Losing jobs left and right.

I shifted away from him, scratching at the furrows creasing my brow as I tried to gather myself.

To stop the anger and fear from bursting free.

It was my job to take care of Dereck.

It’d always been.

Unfortunately, that task was often more painful than I wanted it to be.

Annoying at times and excruciating at others.

But underneath it all, he was a good guy.

I inhaled a steadying breath, then exhaled as I began to speak. “Listen, we’ll figure it out. Whatever you owe him, I’ll get it handled.”

How, I wasn’t sure.

But we always managed.

Dereck shook his head, his shaggy brown hair hanging limply in his face, his jaw going taut as he shoved a few more things into the suitcase. “The only way to handle this one is to do what I say.”

It was right then that I noticed his tall, lean body appeared frailer than it normally did. The bags under his eyes darker and deeper.

Dread twisted my stomach.

“Is this guy…?” Bile rolled up my throat as worry took over, and I moved from the doorway to his side. My hand was soft as I set it on his forearm. “Is this guy threatening you or something?”

It wouldn’t be the first time Dereck got himself in that kind of trouble, and my insides quaked with the memory.

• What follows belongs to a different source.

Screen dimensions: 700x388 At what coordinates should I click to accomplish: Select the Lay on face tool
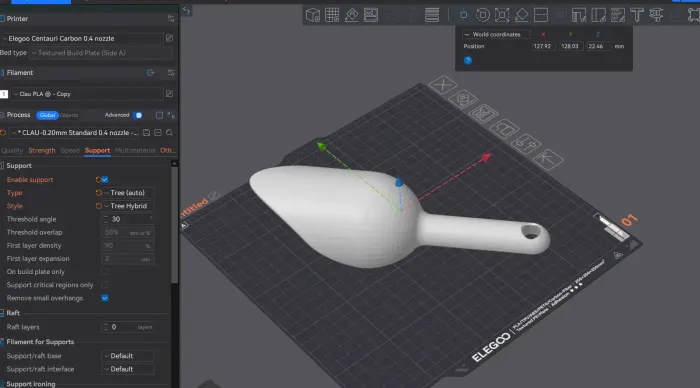pos(521,15)
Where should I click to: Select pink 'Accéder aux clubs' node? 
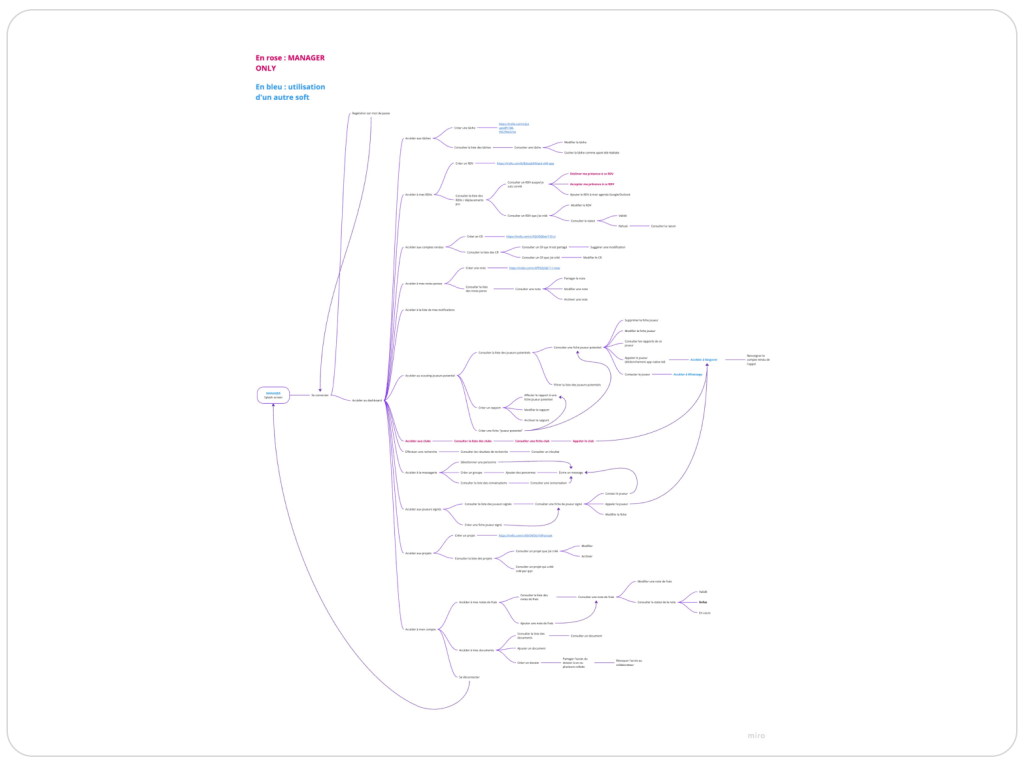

I gritted my teeth against the vision and forced myself to focus on what was going on right then.

Yeah, he made mistakes.

But he was human.

Made up of blood and flesh and soul.

And he was my brother. The one thing I had.

I would never allow any harm to come to him.

Dereck huffed out a gush of air, seeming to contemplate, then he whirled fully toward me and grabbed me by the outside of the arms.

He gripped on tight as he angled closer.

“Please, just do what I’m asking you, Brinley. Just this once. Then I promise you that this is going to end. I’m going to get myself together and you won’t have to worry about taking care of me anymore.”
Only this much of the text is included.